DIRECTIONS FOR THIS TASK
Give the listing again word for word. Skip the pictures.
════════════════════
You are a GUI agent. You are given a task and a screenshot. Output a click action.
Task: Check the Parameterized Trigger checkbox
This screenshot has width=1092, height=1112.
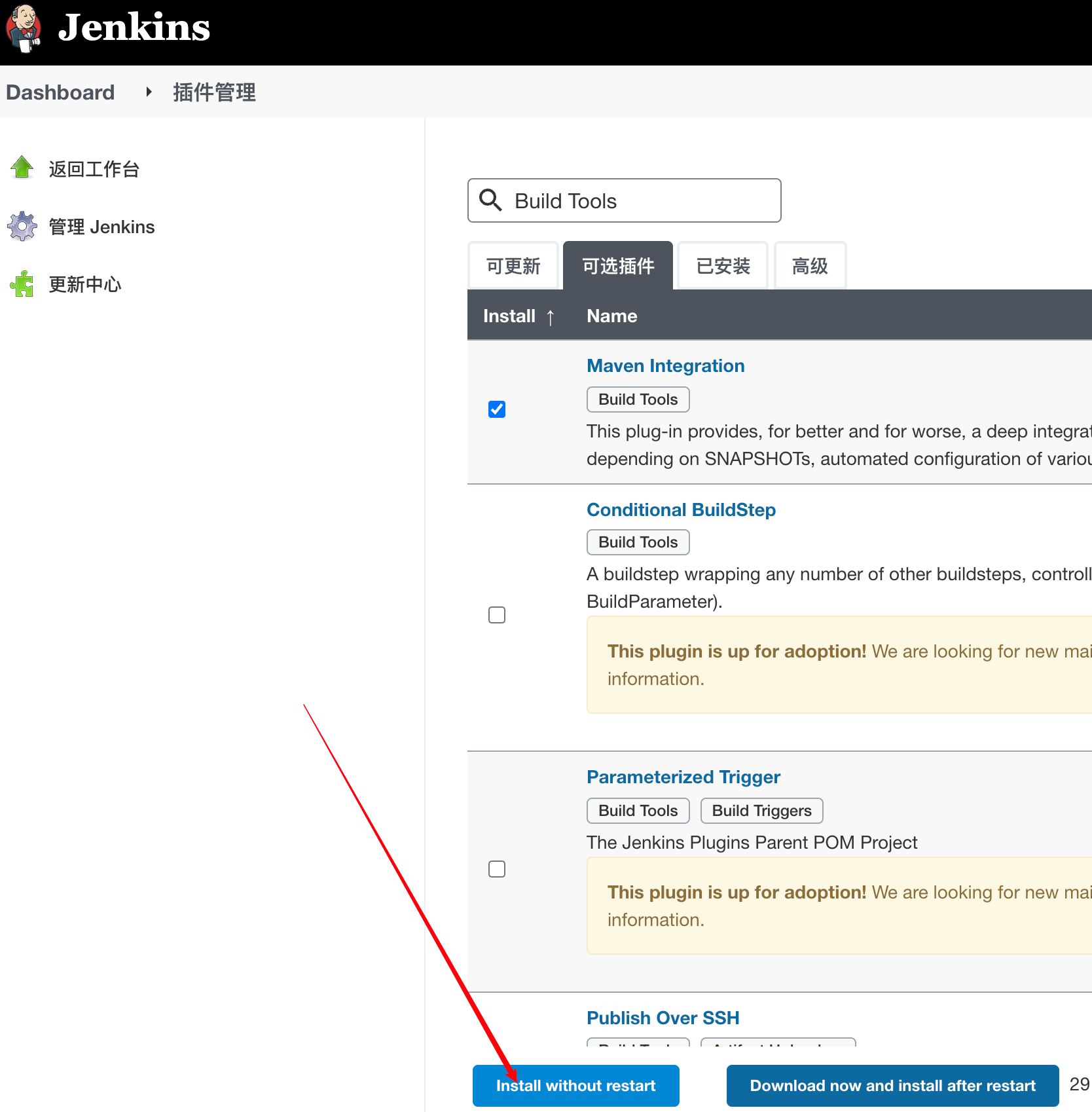coord(497,869)
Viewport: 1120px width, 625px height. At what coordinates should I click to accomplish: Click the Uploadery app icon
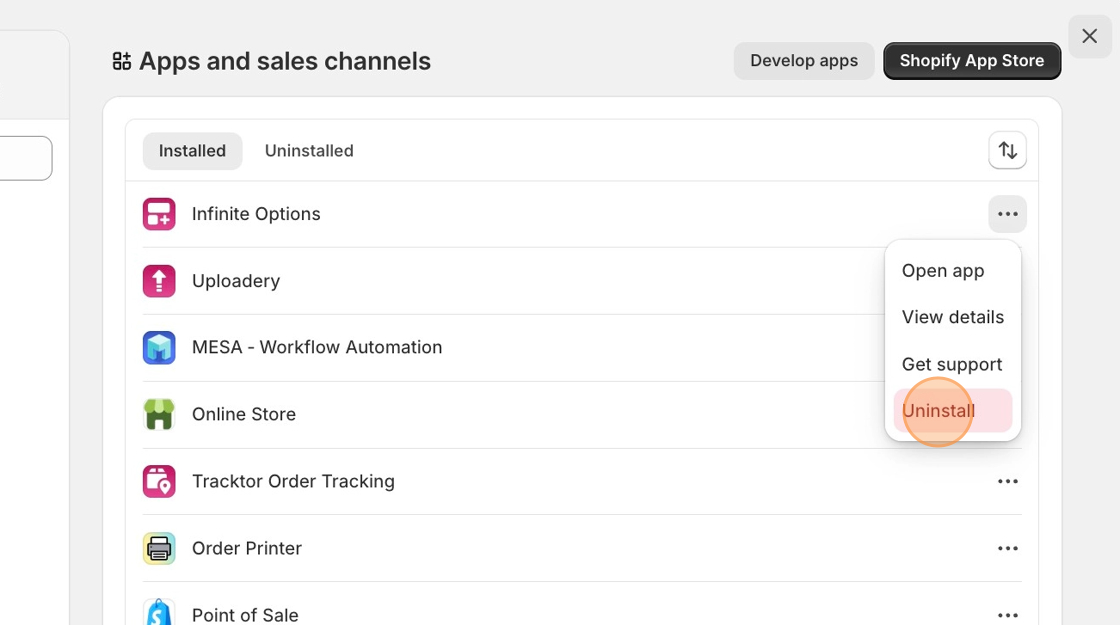point(159,281)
════════════════════
ANSWER TO THIS PROBLEM
You are a GUI agent. You are given a task and a screenshot. Output a click action.
Task: Check the Parameterized Trigger checkbox
This screenshot has width=1092, height=1112.
coord(497,869)
Viewport: 1120px width, 625px height. At what coordinates should I click to accomplish: Click the Uploadery app icon
point(159,281)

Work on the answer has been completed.